Hello, my name is Edda Gschwendtner, I'm accelerator physicist and I'm leading the project, AWAKE, here at CERN. AWAKE means Advanced Wakefield Experiment and it's an R&D experiment where we develop a new technology to accelerate
particles. The AWAKE experiment started in 2016 and the first two years then until 2018 was
really the proof of concept. So plasma wakefield acceleration means that we will use one beam
to accelerate another beam. So what we managed to show is that indeed we can use the proton beam
from the SPS to drive the wakefields in a 10-metre- long plasma source and we managed to accelerate
electrons already to very high energy there, so we were very happy about that. Now we are moving
on to the next phase in the experiment where we want to demonstrate that we can accelerate
electrons to high energies and controlling the beam quality. This is very important because this
is what we need then really for a real particle physics experiment. So how does in principle work, the plasma wakefield acceleration? So you have to imagine you have a lake which is the plasma, and
you have a beam which in the lake here is the boat. So this beam is the proton beam from the
CERN SPS (Super Proton Synchrotron) and this proton beam goes through the lake through plasma, and produces wakefields in the
back there and then we have another beam which are the surfers and these are the electrons that jump
on these waves and they are getting accelerated.
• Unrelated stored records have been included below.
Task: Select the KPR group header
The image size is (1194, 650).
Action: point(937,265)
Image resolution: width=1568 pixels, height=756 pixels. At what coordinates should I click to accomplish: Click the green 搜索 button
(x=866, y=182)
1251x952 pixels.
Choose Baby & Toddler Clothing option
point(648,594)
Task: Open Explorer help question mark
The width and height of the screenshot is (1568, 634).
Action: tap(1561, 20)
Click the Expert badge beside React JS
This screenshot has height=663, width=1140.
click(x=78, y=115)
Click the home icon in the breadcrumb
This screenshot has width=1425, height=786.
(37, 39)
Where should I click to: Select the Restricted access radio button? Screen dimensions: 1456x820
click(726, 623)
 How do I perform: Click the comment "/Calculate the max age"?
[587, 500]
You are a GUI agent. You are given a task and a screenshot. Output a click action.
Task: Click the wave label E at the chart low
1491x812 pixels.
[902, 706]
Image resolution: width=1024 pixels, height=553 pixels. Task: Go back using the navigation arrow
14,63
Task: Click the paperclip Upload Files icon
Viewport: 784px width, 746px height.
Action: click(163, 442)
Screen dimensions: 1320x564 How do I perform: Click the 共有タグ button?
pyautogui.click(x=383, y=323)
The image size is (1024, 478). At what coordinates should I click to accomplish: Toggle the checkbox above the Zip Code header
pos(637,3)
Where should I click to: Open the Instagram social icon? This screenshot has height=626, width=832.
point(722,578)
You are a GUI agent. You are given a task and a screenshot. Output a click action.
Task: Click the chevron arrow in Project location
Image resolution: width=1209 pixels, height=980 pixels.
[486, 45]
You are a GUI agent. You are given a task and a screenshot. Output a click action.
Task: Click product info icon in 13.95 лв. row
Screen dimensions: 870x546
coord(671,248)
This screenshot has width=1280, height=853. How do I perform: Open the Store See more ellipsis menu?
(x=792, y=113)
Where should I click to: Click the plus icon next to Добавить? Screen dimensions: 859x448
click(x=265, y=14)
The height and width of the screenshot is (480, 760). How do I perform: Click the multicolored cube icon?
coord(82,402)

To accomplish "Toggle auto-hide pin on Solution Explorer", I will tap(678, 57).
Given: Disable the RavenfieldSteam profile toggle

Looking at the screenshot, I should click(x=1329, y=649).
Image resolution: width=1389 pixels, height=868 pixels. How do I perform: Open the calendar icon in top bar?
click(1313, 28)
So now we are starting this new phase and for this we built a new plasma source which
is again 10 metre long and this plasma source now has a density step, what does it mean? We simply
have two areas with two different densities and this allows us to accelerate particles much
much stronger along these 10 metres. As we had to remove our old plasma source and now installing
the new one, we had a unique opportunity to use the proton beam to test prototype of a different
plasma source and these different plasma source is based on a different technology and could be
a potential candidate then for scalable plasma sources, so having then instead of 10 metre long
even hundreds of meter long which makes it very interesting really then for particle physics
experiments because then along this 100 metres we can accelerate particles to hundreds of GeVs (giga electronvolts) of energy to use these electrons then for experiments.